After the July 4 holiday, the market looked tired and hungover by Tuesday morning. Oil fell sharply as growth fears continued to build, and the euro collapsed against the dollar as a recession looks like a near certainty in Europe.
Despite the ugly start, we saw some surprising strength in some of the worst sectors. Biotechnology and growth stocks, which have been leading this bear market for months, attracted bargain hunting, and as the day progressed, the buying spread into big-cap technology and a wide variety of other "junk" names.
A good illustration of the sorts of stocks that were finding interest today is Peloton (PTON) , which was at new 12-month lows last week and led the Nasdaq 100 exchange-traded fund (QQQ) with a gain of 13% today.
It is likely that some of the action today is the unwinding of long energy/short biotech and growth, which worked well up until a few weeks ago. The collapse of oil caused that trade to be closed out and gave a nice boost to the biotech indexes and the ARK Innovation ETF (ARKK) .

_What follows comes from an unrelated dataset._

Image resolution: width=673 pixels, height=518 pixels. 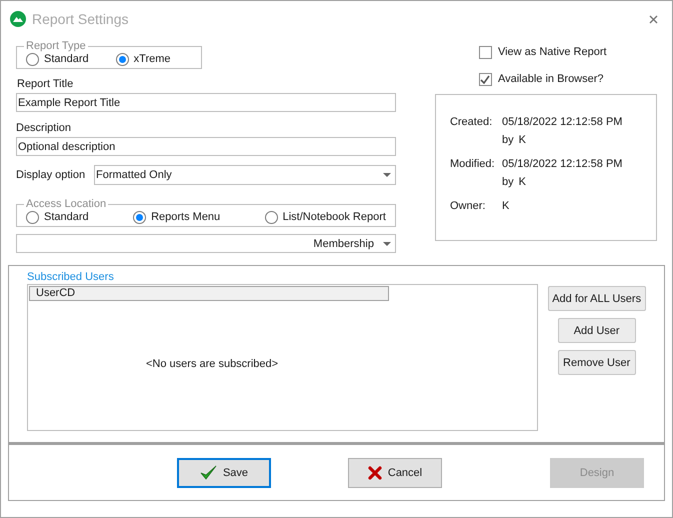 What do you see at coordinates (46, 84) in the screenshot?
I see `field-label: Report Title` at bounding box center [46, 84].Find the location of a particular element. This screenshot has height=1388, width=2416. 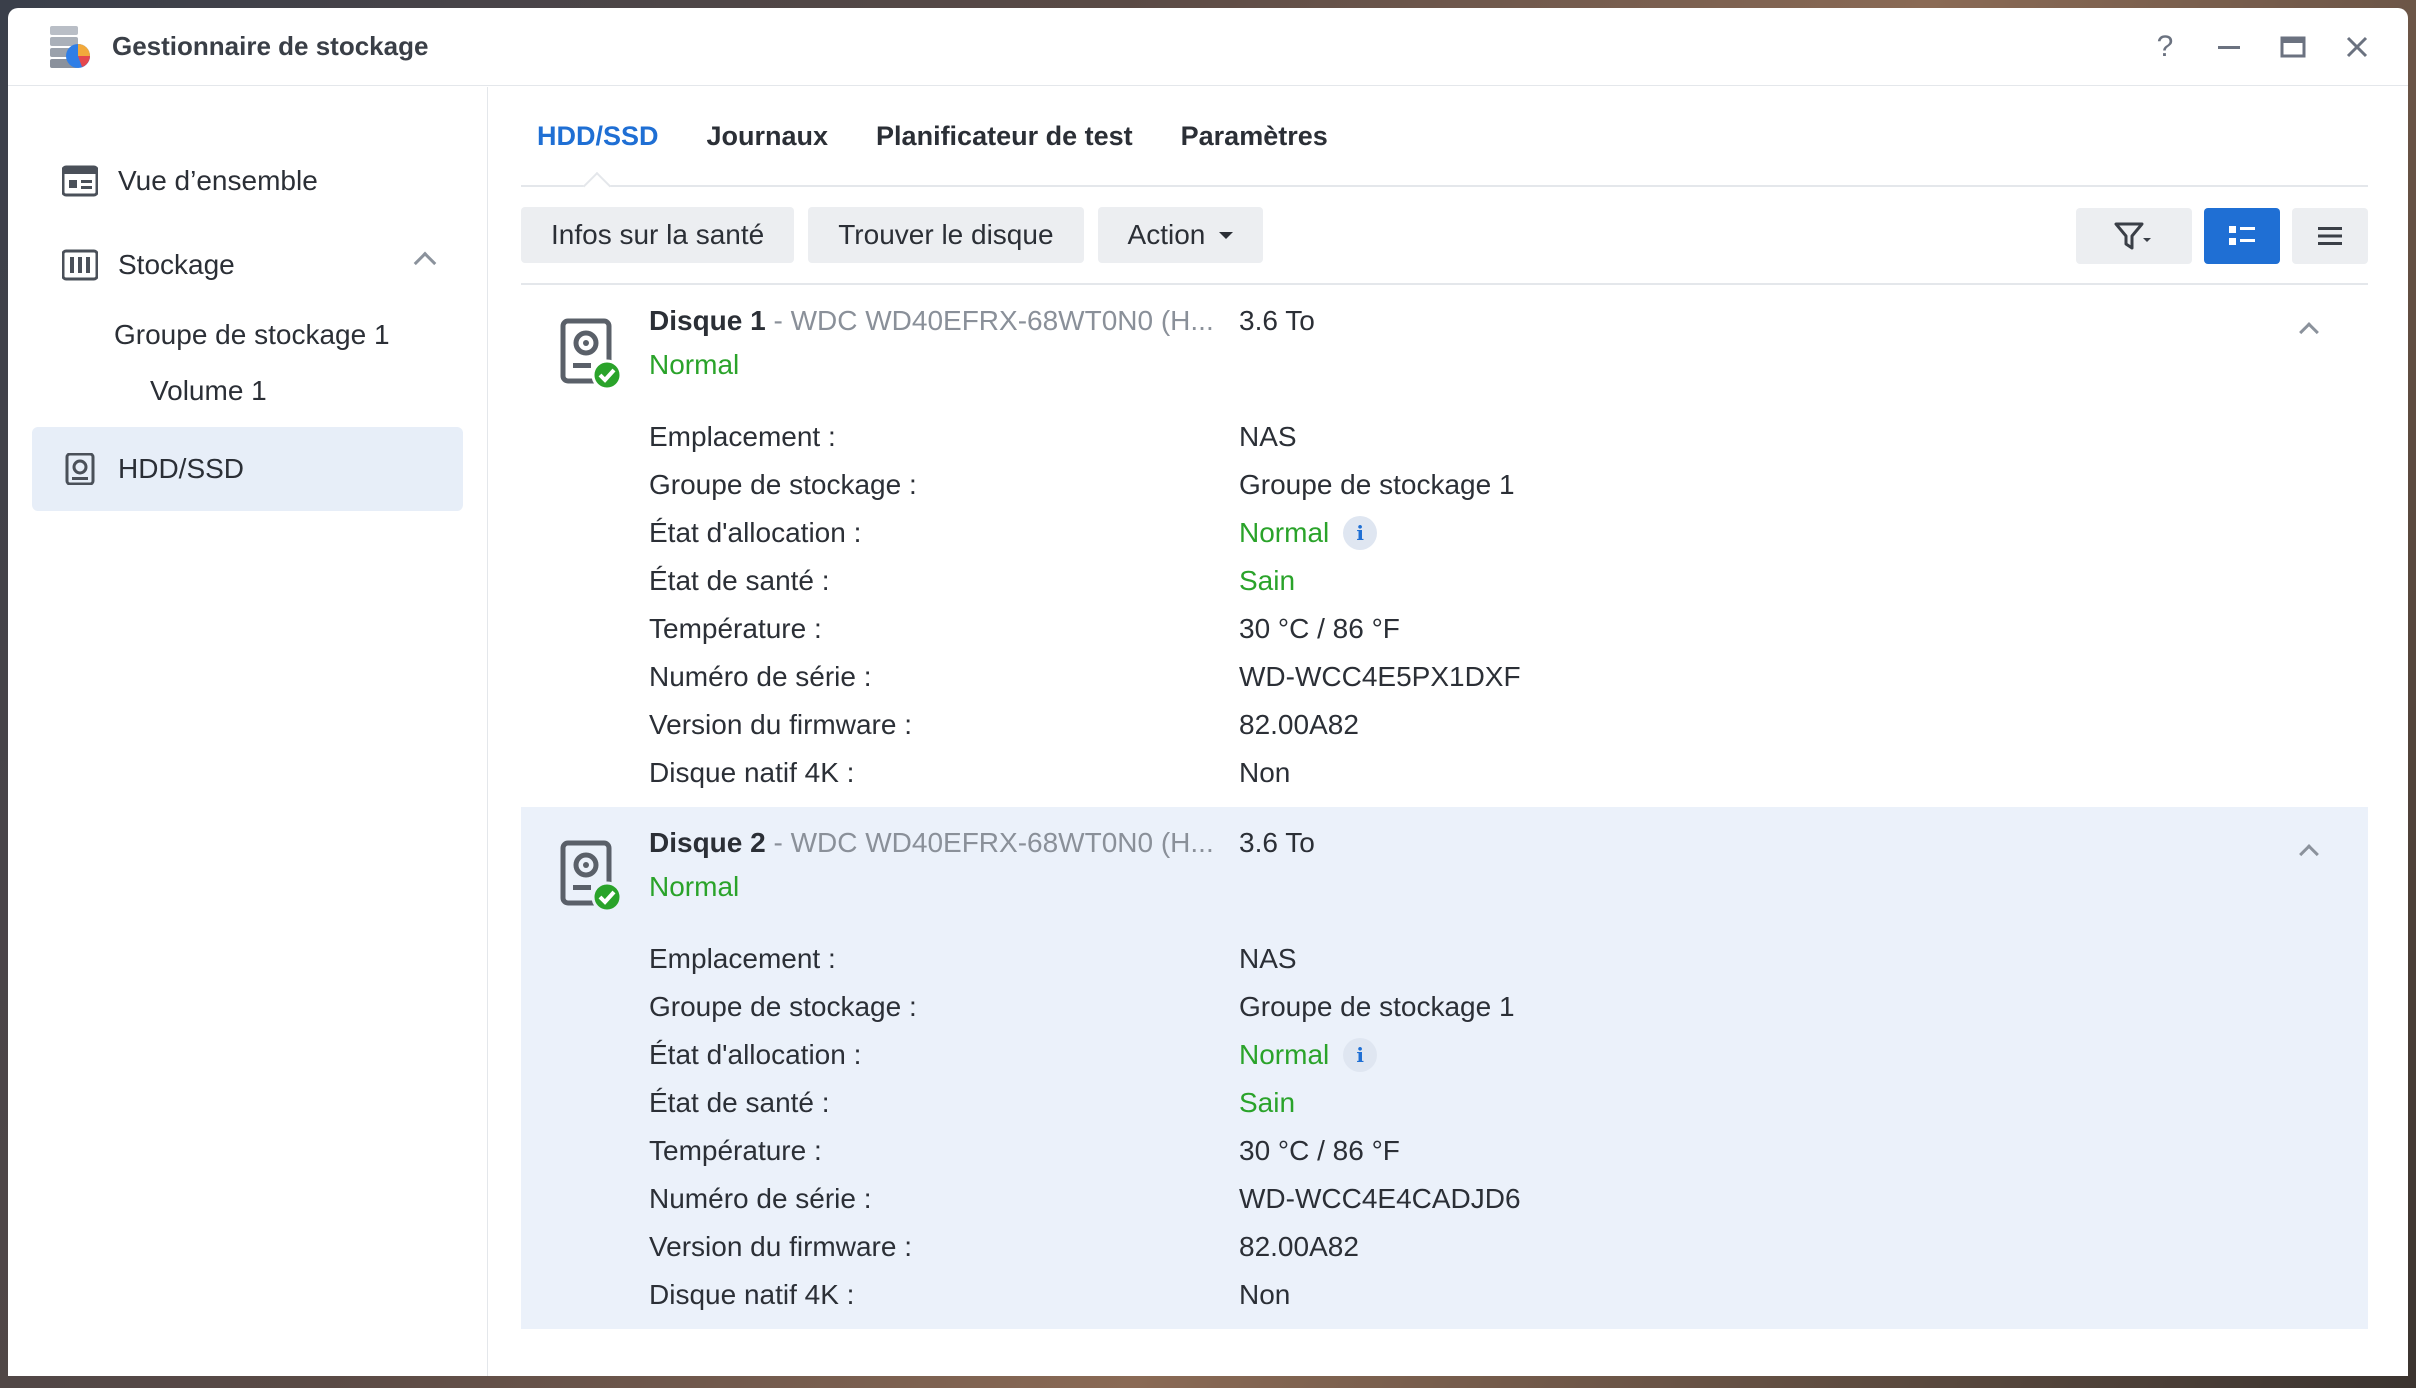

view-controls is located at coordinates (2222, 236).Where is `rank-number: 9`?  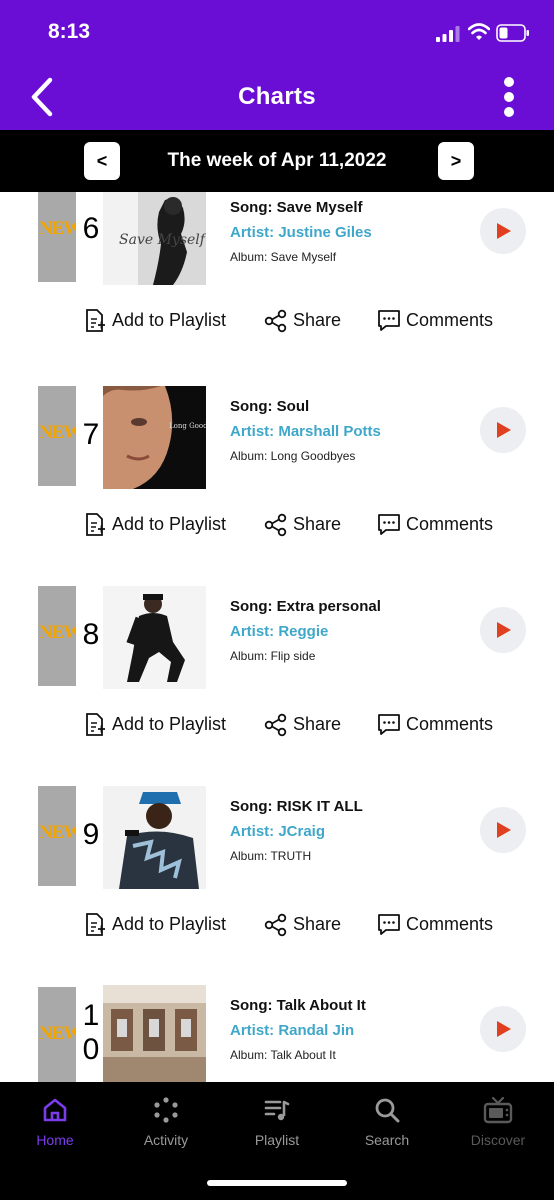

Some of this action is due to short-covering, and some of it is bargain hunting, but it is tough to chase as it is not based on strong technical patterns. There is likely some "fear of missing out," but there doesn't seem to be much conviction that the market is about to run away to the upside, as we head into earnings season.
The great difficulty that this market has been struggling with is trying to discount all the economic uncertainty. We are now transitioning away from inflation worries and into greater concern about economic slowing. The market seems to have less fear of recession than inflation, but there are many pundits who think that earning's expectations are still too high.
Have a good evening. I'll see you tomorrow.